● Your assignment
Write out each entry, exactly the way it appears.

● Data excerpts
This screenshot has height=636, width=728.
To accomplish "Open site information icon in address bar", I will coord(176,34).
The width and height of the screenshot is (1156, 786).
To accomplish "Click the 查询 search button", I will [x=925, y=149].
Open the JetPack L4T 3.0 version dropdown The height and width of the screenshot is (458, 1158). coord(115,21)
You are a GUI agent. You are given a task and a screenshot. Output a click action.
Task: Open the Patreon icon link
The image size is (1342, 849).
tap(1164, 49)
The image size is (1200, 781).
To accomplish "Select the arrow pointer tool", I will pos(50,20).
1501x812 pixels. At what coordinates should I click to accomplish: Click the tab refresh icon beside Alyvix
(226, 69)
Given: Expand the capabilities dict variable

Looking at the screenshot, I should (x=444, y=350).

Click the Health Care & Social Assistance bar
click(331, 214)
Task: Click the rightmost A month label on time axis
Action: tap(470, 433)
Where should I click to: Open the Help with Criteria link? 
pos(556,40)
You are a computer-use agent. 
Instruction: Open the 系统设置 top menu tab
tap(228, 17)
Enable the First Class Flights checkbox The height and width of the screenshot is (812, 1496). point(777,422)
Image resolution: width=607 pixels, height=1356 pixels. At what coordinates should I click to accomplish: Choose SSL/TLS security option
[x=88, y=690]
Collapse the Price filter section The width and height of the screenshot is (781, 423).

● Your solution
This screenshot has height=636, width=728.
To accomplish "Open site information icon in address bar", I will coord(176,34).
The width and height of the screenshot is (1156, 786).
To accomplish "Click the 查询 search button", I will [x=925, y=149].
Open the JetPack L4T 3.0 version dropdown The height and width of the screenshot is (458, 1158). coord(115,21)
You are a GUI agent. You are given a task and a screenshot. Output a click action.
Task: Open the Patreon icon link
The image size is (1342, 849).
tap(1164, 49)
The image size is (1200, 781).
To accomplish "Select the arrow pointer tool", I will pos(50,20).
1501x812 pixels. At what coordinates should I click to accomplish: Click the tab refresh icon beside Alyvix
(226, 69)
Given: Expand the capabilities dict variable

Looking at the screenshot, I should (x=444, y=350).

Click the Health Care & Social Assistance bar
click(331, 214)
Task: Click the rightmost A month label on time axis
Action: tap(470, 433)
Where should I click to: Open the Help with Criteria link? 
pos(556,40)
You are a computer-use agent. 
Instruction: Open the 系统设置 top menu tab
tap(228, 17)
Enable the First Class Flights checkbox The height and width of the screenshot is (812, 1496). point(777,422)
Image resolution: width=607 pixels, height=1356 pixels. At what coordinates should I click to accomplish: Choose SSL/TLS security option
[x=88, y=690]
Collapse the Price filter section The width and height of the screenshot is (781, 423).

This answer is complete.